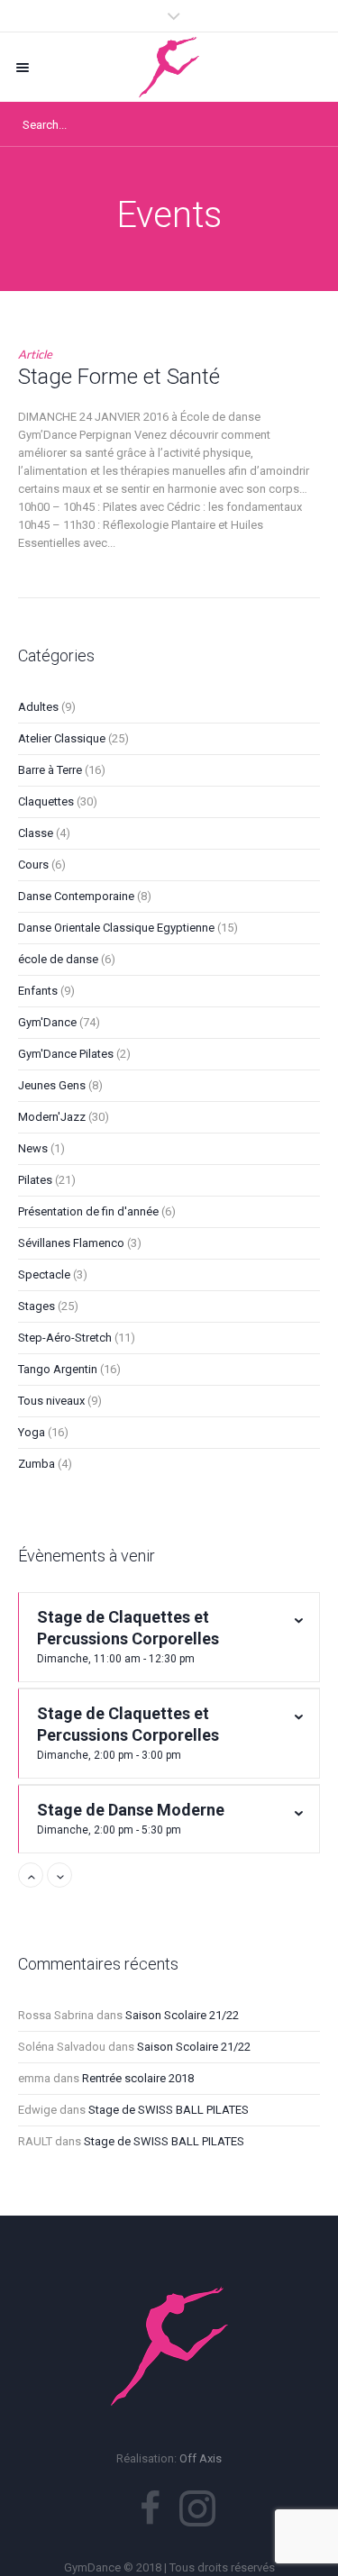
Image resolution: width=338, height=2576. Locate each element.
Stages (36, 1306)
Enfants (38, 990)
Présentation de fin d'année (88, 1211)
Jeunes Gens (52, 1085)
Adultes (38, 707)
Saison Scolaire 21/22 (182, 2015)
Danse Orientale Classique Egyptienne (116, 927)
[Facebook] (150, 2508)
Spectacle (44, 1274)
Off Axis (200, 2458)
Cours (33, 864)
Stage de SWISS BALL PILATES (168, 2109)
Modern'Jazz (52, 1117)
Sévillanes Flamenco (71, 1243)
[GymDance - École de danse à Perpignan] (169, 67)
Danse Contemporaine (76, 896)
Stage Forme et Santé (119, 376)
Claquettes (46, 801)
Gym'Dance (47, 1022)
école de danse (58, 959)
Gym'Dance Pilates (66, 1053)
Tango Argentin (57, 1369)
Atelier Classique (61, 738)
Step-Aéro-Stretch (65, 1337)
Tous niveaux (51, 1400)
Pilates (35, 1180)
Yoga (31, 1432)
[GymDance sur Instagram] (197, 2508)
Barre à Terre (50, 770)
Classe (35, 833)
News (33, 1148)
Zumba (36, 1463)
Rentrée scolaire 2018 (138, 2078)
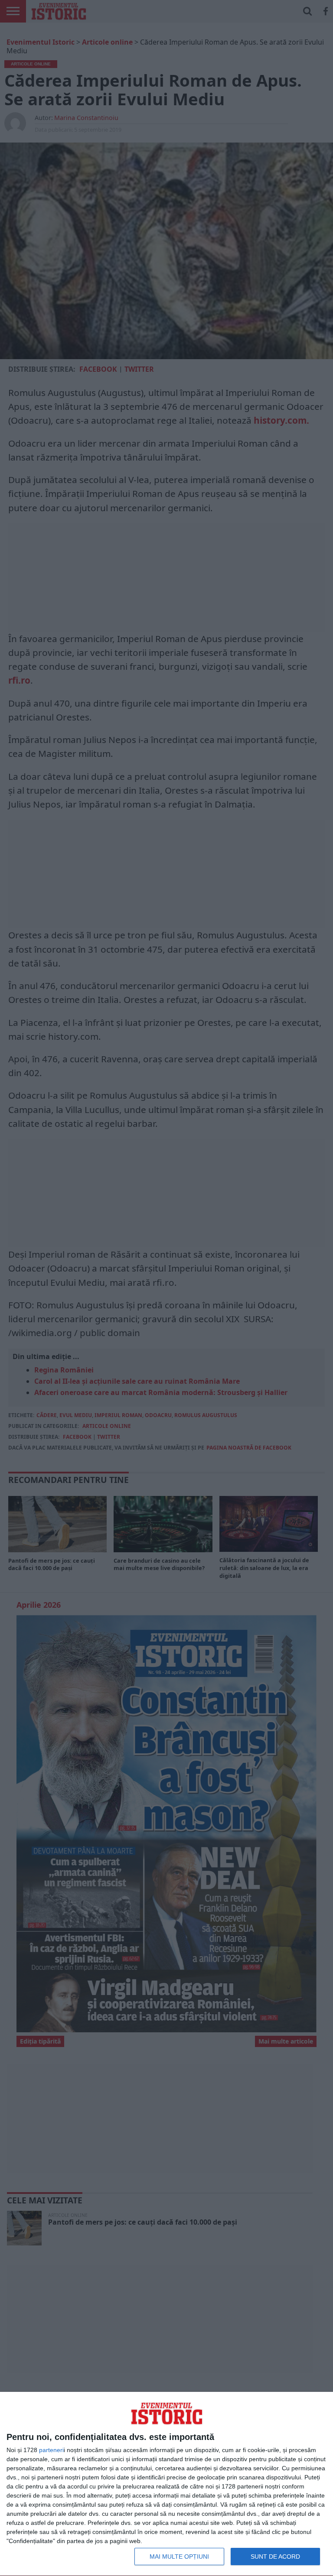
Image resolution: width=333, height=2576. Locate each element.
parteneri (51, 2450)
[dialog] (166, 2484)
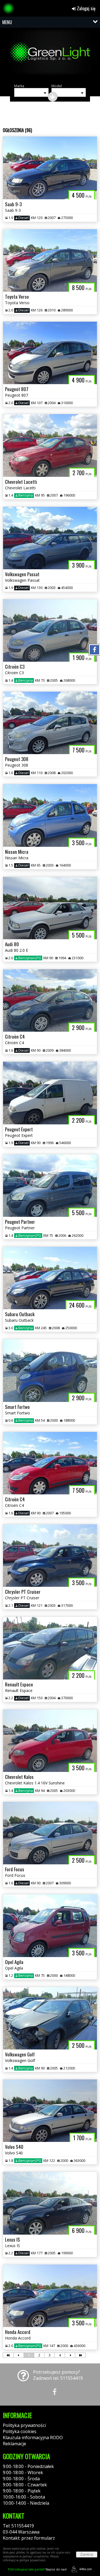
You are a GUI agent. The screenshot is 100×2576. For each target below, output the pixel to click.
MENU (7, 22)
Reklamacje (14, 2444)
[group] (50, 55)
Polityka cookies (19, 2431)
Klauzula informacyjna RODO (33, 2437)
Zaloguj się (86, 8)
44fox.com (85, 2569)
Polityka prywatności (24, 2425)
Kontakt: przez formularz (29, 2538)
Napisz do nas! (37, 2569)
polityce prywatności (32, 2560)
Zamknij (86, 2554)
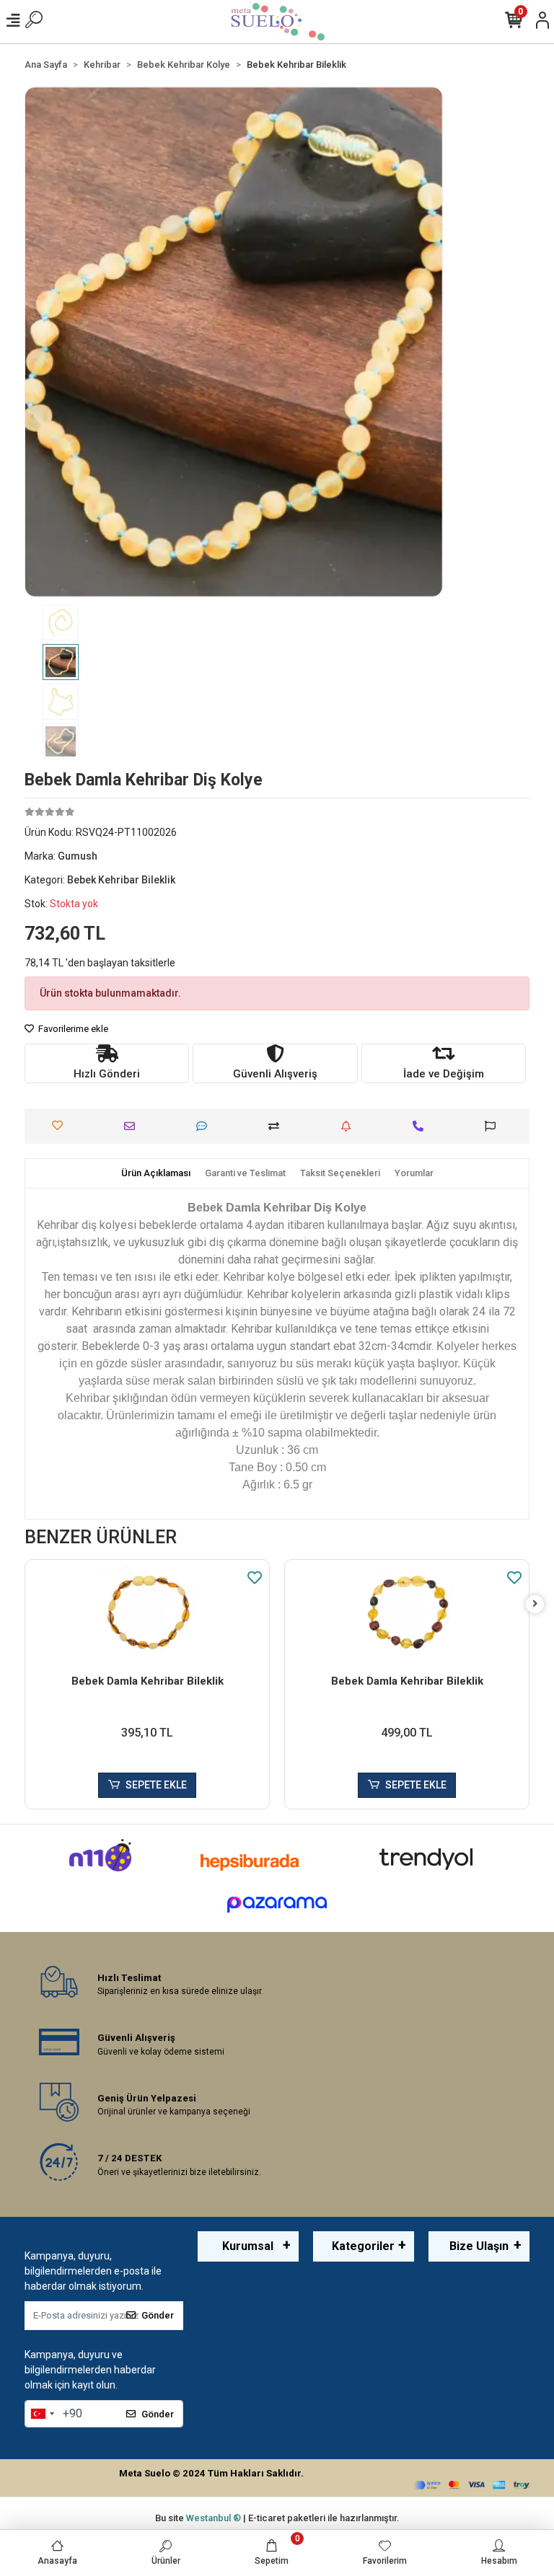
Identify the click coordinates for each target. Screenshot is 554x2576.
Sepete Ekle (156, 1785)
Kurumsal (247, 2246)
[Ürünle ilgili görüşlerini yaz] (205, 1126)
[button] (56, 342)
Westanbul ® (214, 2518)
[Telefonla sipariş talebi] (421, 1126)
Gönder (157, 2315)
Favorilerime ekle (72, 1028)
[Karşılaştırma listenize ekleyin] (277, 1126)
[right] (535, 1604)
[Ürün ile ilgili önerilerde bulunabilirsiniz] (493, 1126)
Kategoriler (363, 2246)
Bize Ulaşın (479, 2246)
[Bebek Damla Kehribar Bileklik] (147, 1613)
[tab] (155, 1173)
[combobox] (41, 2414)
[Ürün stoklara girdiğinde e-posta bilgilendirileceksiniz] (349, 1126)
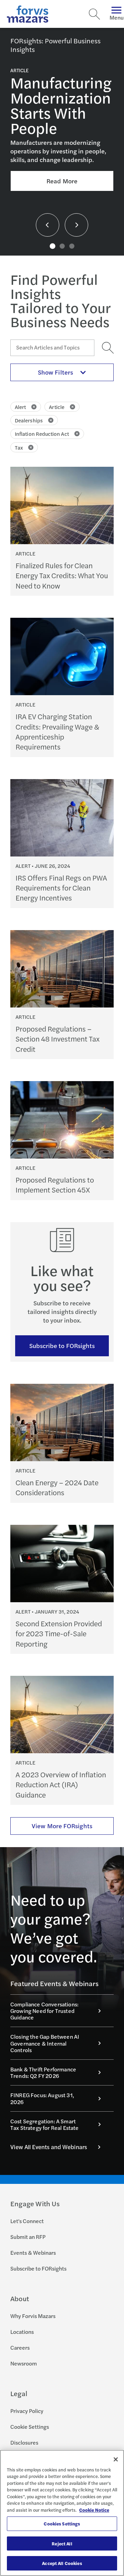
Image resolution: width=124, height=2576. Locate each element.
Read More (62, 180)
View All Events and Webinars (48, 2147)
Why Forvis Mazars (32, 2316)
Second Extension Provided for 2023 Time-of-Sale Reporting (59, 1633)
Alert (20, 406)
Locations (22, 2332)
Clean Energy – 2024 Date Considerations (57, 1487)
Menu (117, 17)
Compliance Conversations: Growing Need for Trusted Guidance (44, 2010)
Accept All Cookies (62, 2563)
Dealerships (29, 420)
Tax (19, 447)
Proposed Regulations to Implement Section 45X (55, 1185)
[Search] (94, 14)
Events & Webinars (33, 2252)
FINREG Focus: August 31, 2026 (42, 2098)
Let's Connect (27, 2221)
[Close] (115, 2459)
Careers (20, 2347)
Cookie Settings (29, 2427)
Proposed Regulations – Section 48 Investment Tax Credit (58, 1039)
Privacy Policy (26, 2411)
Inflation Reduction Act (42, 433)
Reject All (62, 2543)
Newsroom (23, 2363)
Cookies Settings (62, 2523)
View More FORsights (62, 1825)
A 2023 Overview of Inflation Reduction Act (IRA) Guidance (61, 1784)
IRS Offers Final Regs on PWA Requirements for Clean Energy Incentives (61, 888)
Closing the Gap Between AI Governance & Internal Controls (44, 2043)
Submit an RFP (27, 2237)
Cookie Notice (94, 2510)
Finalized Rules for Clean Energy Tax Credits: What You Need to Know (62, 575)
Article (56, 406)
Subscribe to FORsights (62, 1345)
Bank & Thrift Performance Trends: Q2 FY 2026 (43, 2072)
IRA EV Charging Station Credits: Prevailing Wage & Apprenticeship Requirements (57, 731)
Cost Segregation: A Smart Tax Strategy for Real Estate (44, 2124)
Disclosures (24, 2442)
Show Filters (55, 372)
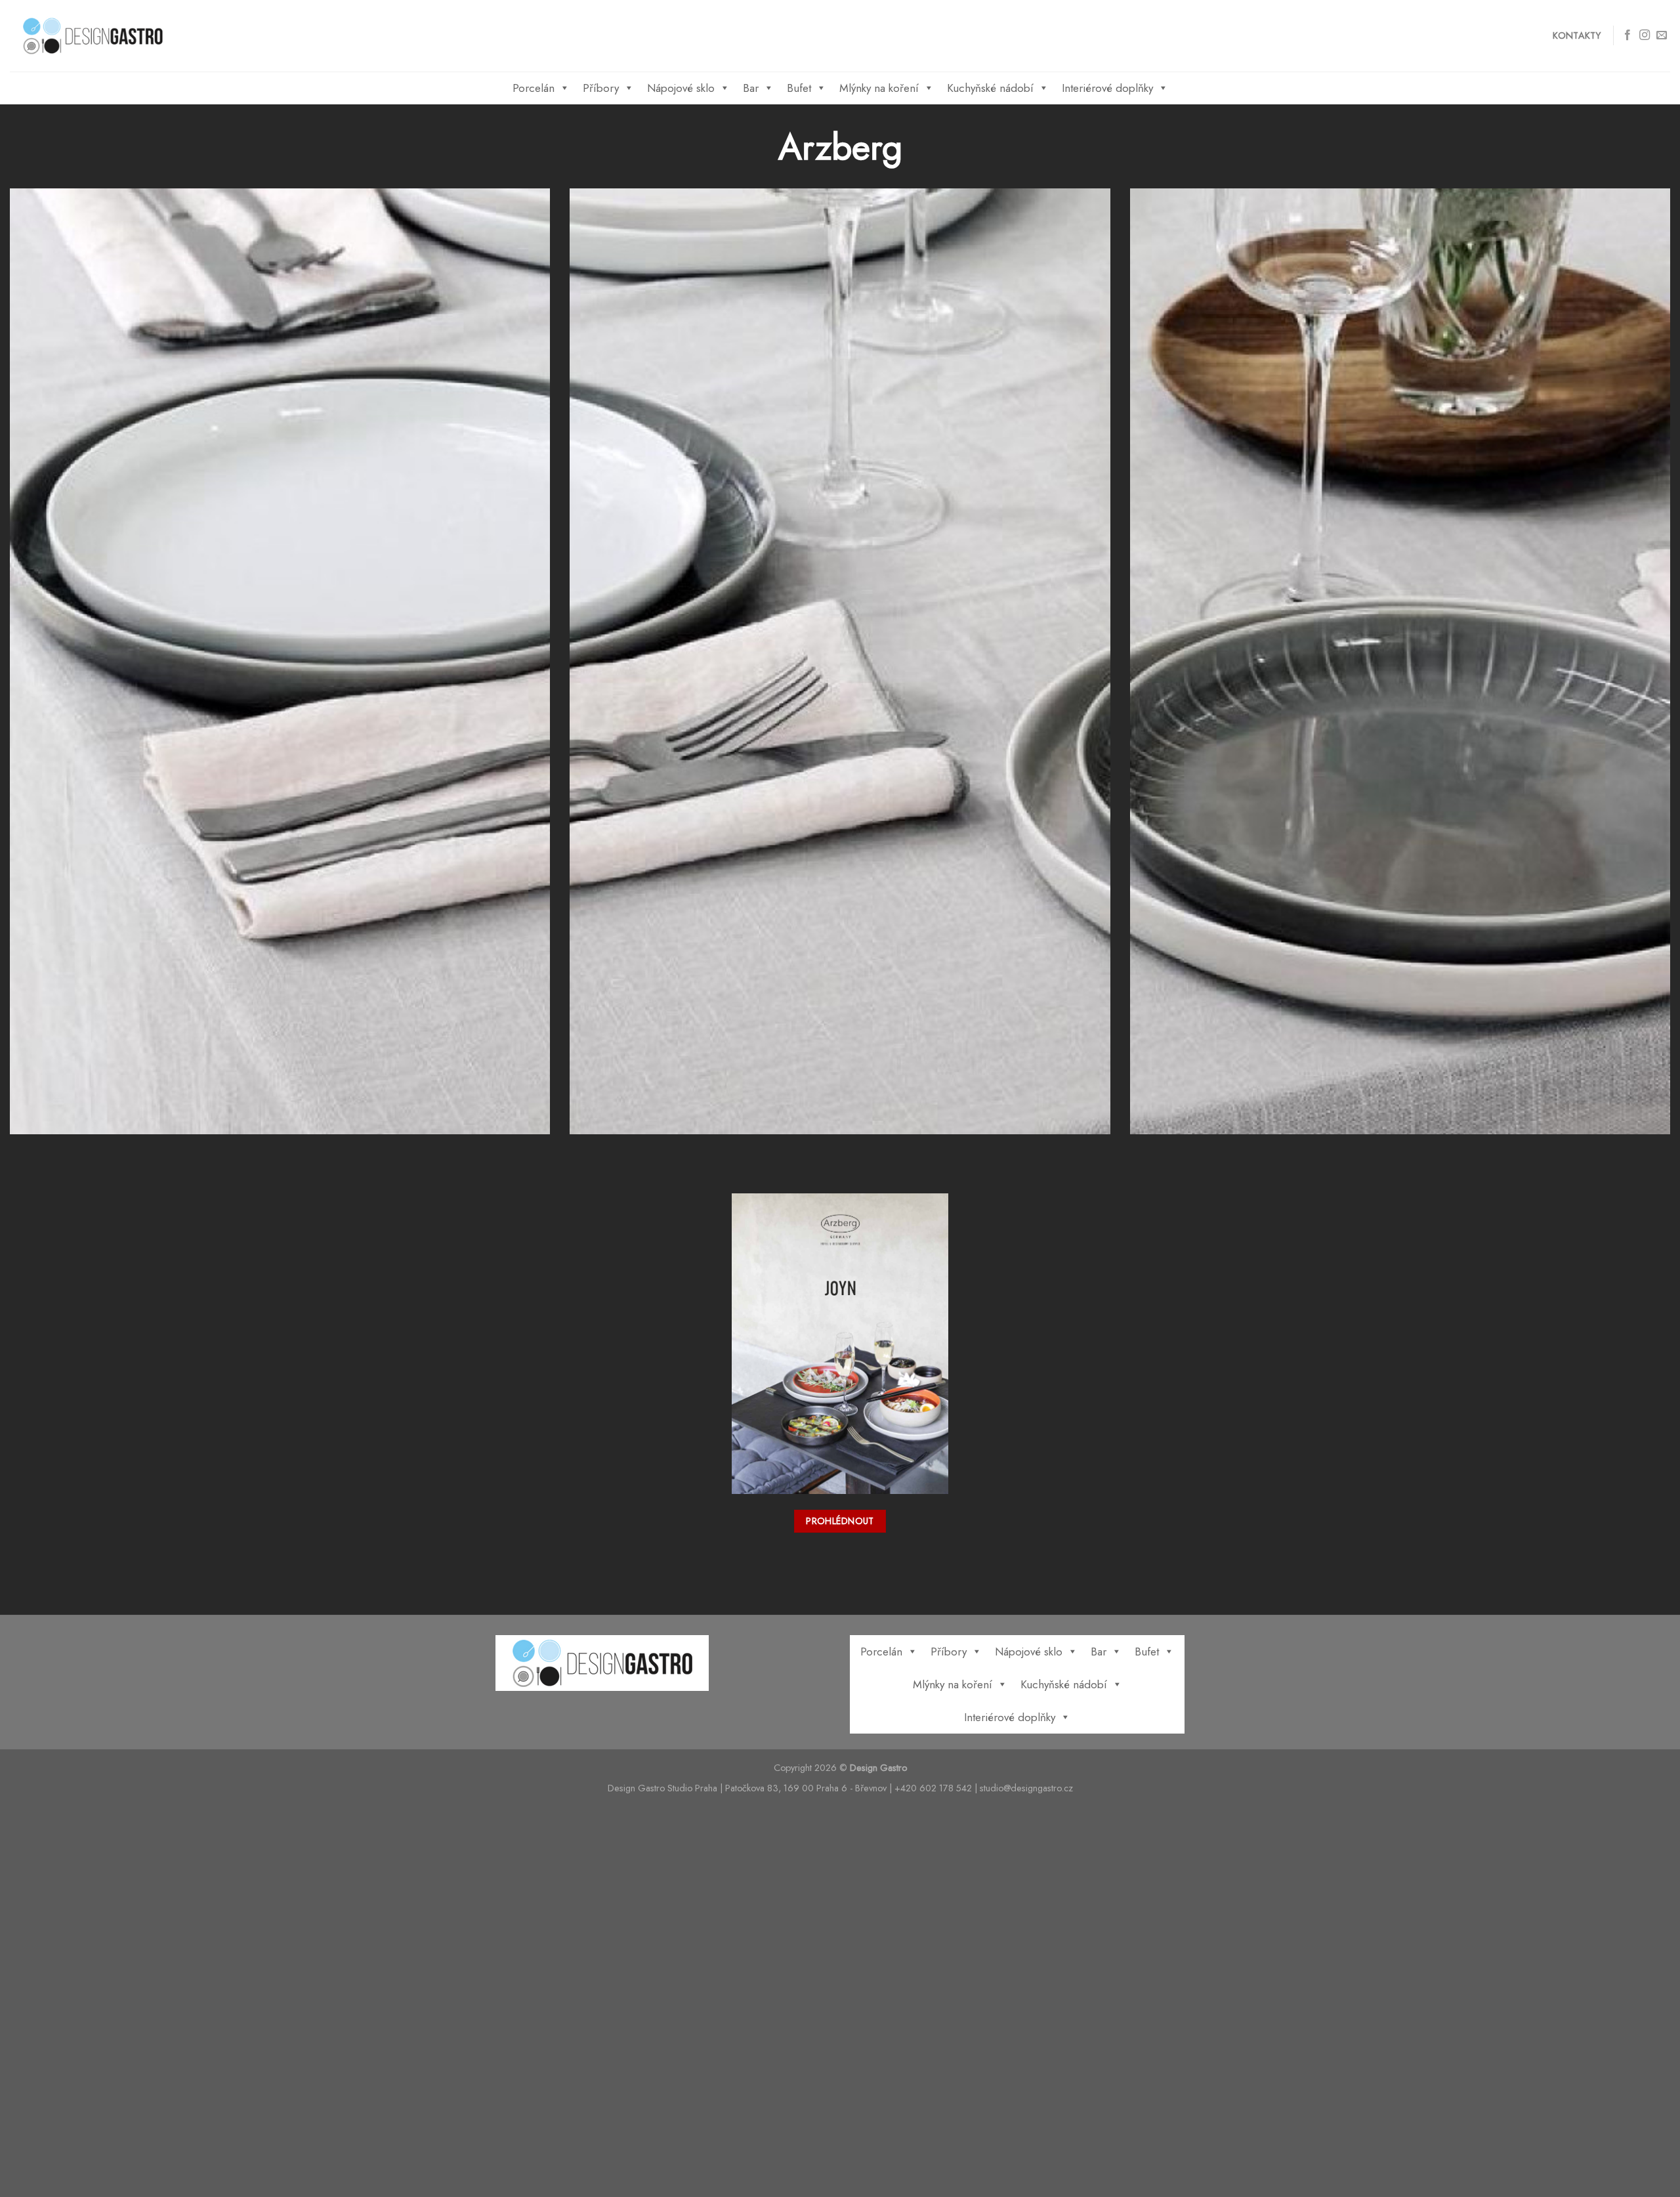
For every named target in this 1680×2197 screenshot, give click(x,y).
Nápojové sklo (681, 88)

Work instructions:
Lines containing the word "Energy": copy each of them from the material.

Answer box:
Clean Energy – 2024 Date Considerations (57, 1487)
IRS Offers Final Regs on PWA Requirements for Clean Energy Incentives (61, 888)
Finalized Rules for Clean Energy Tax Credits: What You Need to Know (62, 575)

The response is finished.